Nelson-Chafee-Breaux
Amendment
to Gramm-Miller Substitute
The
bipartisan Nelson-Chafee-Breaux amendment is a reasonable
compromise solution to two of the most glaring failures of the
Gramm-Miller substitute amendment.
COLLECTIVE
BARGAINING
•
The Gramm-Miller substitute would allow the union
rights of thousands of future employees of the Department of
Homeland Security to be arbitrarily stripped away, even if
they and their agency are doing exactly the same work in the
new Department that they are doing today.
•
This will damage, not advance, national security, by
weakening the workforce responsible for protecting us against
terrorism, in the midst of this urgent and complex merger.
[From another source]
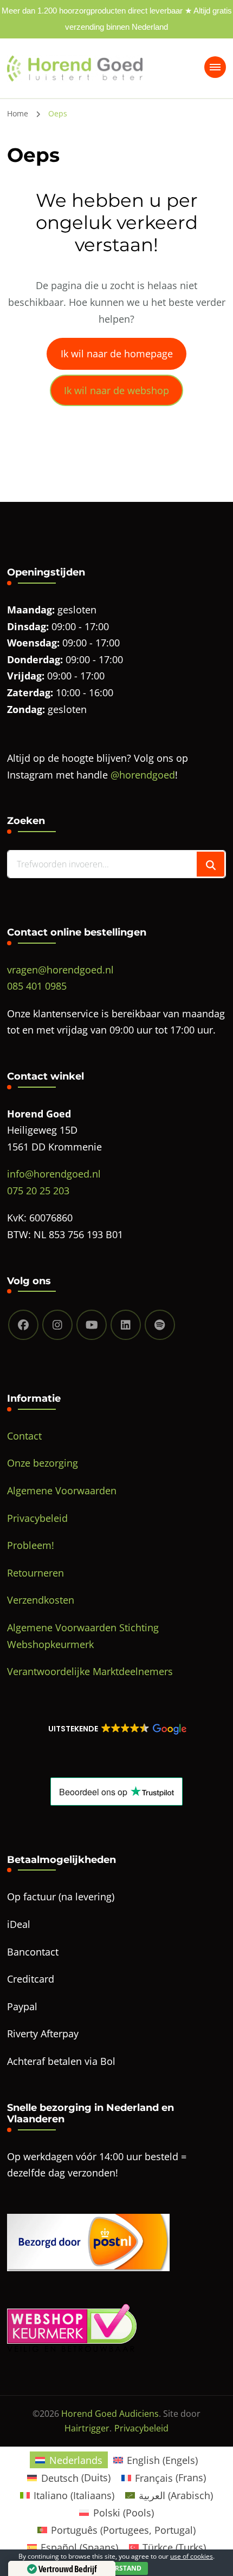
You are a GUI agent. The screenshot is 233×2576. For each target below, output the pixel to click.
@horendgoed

Unionized workers are dedicated public servants whose hard
work keeps the nation safe. Congress ought to be working with
them to make the merger work, not working against them.
•
The
compromise amendment fixes this flaw, while ensuring that the
President and Secretary retain all the authority they need to
manage an effective and responsive Department. Under the
amendment:
The
President can use his existing authority to remove collective
bargaining rights of currently unionized employees en masse,
for entire agencies or subdivisions of the new Department on
national security grounds.
He simply has to determine that the mission and
responsibilities of the agency or subdivision have changed,
and that a majority of the employees in that agency or
subdivision have intelligence, counterintelligence, or
investigative work directly related to terrorism as their main
job duty. This
ensures that workers currently represented by unions whose
jobs remain the same don't suddenly and arbitrarily lose their
union rights upon entering the Department of Homeland
Security.
The Secretary of Homeland Security can remove the
collective bargaining rights of individual employees, using
similar standards.
CIVIL
SERVICE
•
On Civil Service, the Gramm-Miller substitute
would gut many key provisions of civil service law that
protect the new Department from favoritism, politicization,
patronage, and other pernicious influences.
•
Shredding the public accountability of the civil
service law would jeopardize the performance of the new
Department. The Breaux-Nelson-Chafee amendment therefore
retains two key safeguards of civil service law. Under the
amendment:
Employees
of the Department of Homeland Security will retain their right
to due process before the Merit Systems Protection Board when
certain rights are violated:
Whistleblowers
are retaliated against. Without the right to a hearing outside
their agency, the courageous Colleen Rowleys of the new
Department are more likely to become pariahs rather than
heroes, and the public is likely to pay the price;
Employees are subject to other kinds of prohibited
personnel practices, such as political favoritism, nepotism,
or other arbitrary action. The civil service law is designed
to prevent government agencies from being packed with
patronage jobs, and the MSPB gives this protection real
meaning;
Laws protecting veterans' preference in employment are
violated;
Employees are fired or demoted unlawfully.
The
Nelson-Chafee-Breaux amendment prohibits the Administration
from unilaterally rewriting the statute governing collective
bargaining—including the rights and
responsibilities of unions and management. Under
the Gramm-Miller substitute, the Administration would gain the
unilateral right to rewrite these laws.
•
This amendment would enable
the Department of Homeland Security to design and
implement a new personnel management system allowing for new
flexibility in the areas of pay, evaluation and assessment of
performance, and consequences for poor performance.
•
This amendment adopts the precise approach taken
in the IRS personnel management reforms that Republicans have
touted over the course of this debate.
At the IRS, following a private sector model, personnel
flexibilities only go into effect after the agency reaches
agreement with the unions.
Labor and management bargain, and if they have
difficulty reaching agreement, disputes are taken to the
Federal Services Impasses Panel,
which resolves the disagreements. This allows the
development of a flexible personnel system while also ensuring
that employees are on board with the new system.